## EDA1: TRAIN DATA



In [None]:
# importing data manipulation library
import pandas as pd
import numpy as np


In [None]:
data =pd.read_csv(r"C:\Users\User\Desktop\Messy-Food-Waste-Prediction\data\raw_data\train.csv")

In [None]:
data.head()

## Exploratory Data Analysis

In [None]:
# checking the information about the data
data.info()

In [None]:
# checking out the number of rows and columns in the data

data.shape

In [None]:
# listing out the columns in the data set
data.columns

In [None]:
# dropping the ID and date columns as they are not useful for analysis
data.drop(columns=['ID', "date"], inplace=True
          )

In [None]:
data.columns

In [None]:
# checking for missing values in the data
for column in data.columns:
    if data[column].isnull().any():
        print(f"columns: {column} | missing values: {data[column].isnull().sum()}")


In [None]:
# checking for duplicate rows in the data
duplicate_rows = data.duplicated().sum()
if duplicate_rows > 0:
    print(f"duplicate row found: {duplicate_rows}")
else:
    print("no duplicate rows found")

In [None]:
# check the data type of staff_experience
print (data["staff_experience"].dtypes)

In [None]:
duplicate_values = data["staff_experience"].value_counts()
print (duplicate_values [duplicate_values > 1])


In [None]:
data["staff_experience"] = data["staff_experience"].replace ("intermediate", "Intermediate")

In [None]:
data["staff_experience"] = data["staff_experience"].replace(
    {
        "EXPERT": "Expert"
    }
)

In [None]:
data.columns

In [None]:
# lets deal with the objects in the columns
# we have staff_experience and waste_category
data["staff_experience"].isna().value_counts()


In [None]:
# we will drop nan values in staff_experience, since the percentage of nan value is very small compared to the data
data = data.dropna(subset=["staff_experience"])


In [None]:
data["waste_category"].isna().sum()


In [None]:
data["waste_category"].value_counts()

In [None]:
# convert the data type of waste_category from int to string
data["waste_category"] = data["waste_category"].astype(str)

In [None]:
data["waste_category"].value_counts()

In [None]:
data["waste_category"] = data["waste_category"].str.lower()

In [None]:
data["waste_category"].value_counts()

In [None]:
data["waste_category"] = data["waste_category"].astype(str)

In [None]:
data["staff_experience"].isna().sum()


In [None]:
data.info()

In [None]:
data["special_event"].value_counts()

In [None]:
cols = ["special_event", "staff_experience", "waste_category"]
data[cols] = data[cols].astype("category")


In [None]:
data.info()

In [None]:
def handle_outlier(data, columns, method="IQR", threshold=1.5, strategy="replace"):
    for col in columns:
        if method == "IQR":
            Q1 = data[col].quantile(0.25)
            Q3 = data[col].quantile(0.75)
            IQR = Q3 - Q1
            lower_bound = Q1 - threshold * IQR
            upper_bound = Q3 + threshold * IQR

        elif method == "Z-score":
            mean = data[col].mean()
            std = data[col].std()
            lower_bound = mean - threshold * std
            upper_bound = mean + threshold * std

        else:
            print("Invalid method")
            continue

        if strategy == "replace":
            # Replace outliers with boundary values (clipping)
            data[col] = np.clip(data[col], lower_bound, upper_bound)
        elif strategy == "remove":
            # Remove rows with outliers
            data = data[(data[col] >= lower_bound) & (data[col] <= upper_bound)]
        else:
            print("Invalid strategy.
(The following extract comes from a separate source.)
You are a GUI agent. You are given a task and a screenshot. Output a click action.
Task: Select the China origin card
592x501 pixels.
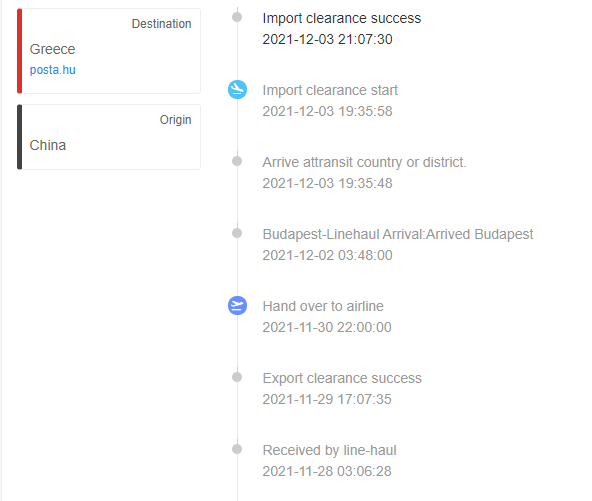(x=109, y=137)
Choose 'replace' or 'remove'.")

    return data


In [None]:
columns_to_process = ["temperature_C", "meals_served", "food_waste_kg"]
data = handle_outlier(data, columns_to_process, method="IQR", threshold=0.75, strategy="replace")


In [None]:
data.drop_duplicates(inplace=True)

In [None]:
data

In [None]:
# 


## feature engineering and Encoding

In [None]:
# experience_order = {"Beginner": 0, "Intermediate": 1, "Expert": 2, "Unknown": -1}
# data["staff_experience"] = data["staff_experience"].replace(experience_order)


In [None]:
# data = pd.get_dummies(data, columns=["waste_category", "special_event"], drop_first=True)


In [None]:
# 
data.columns

In [None]:
data.to_csv("cleaned_food_waste_data.csv", index=False)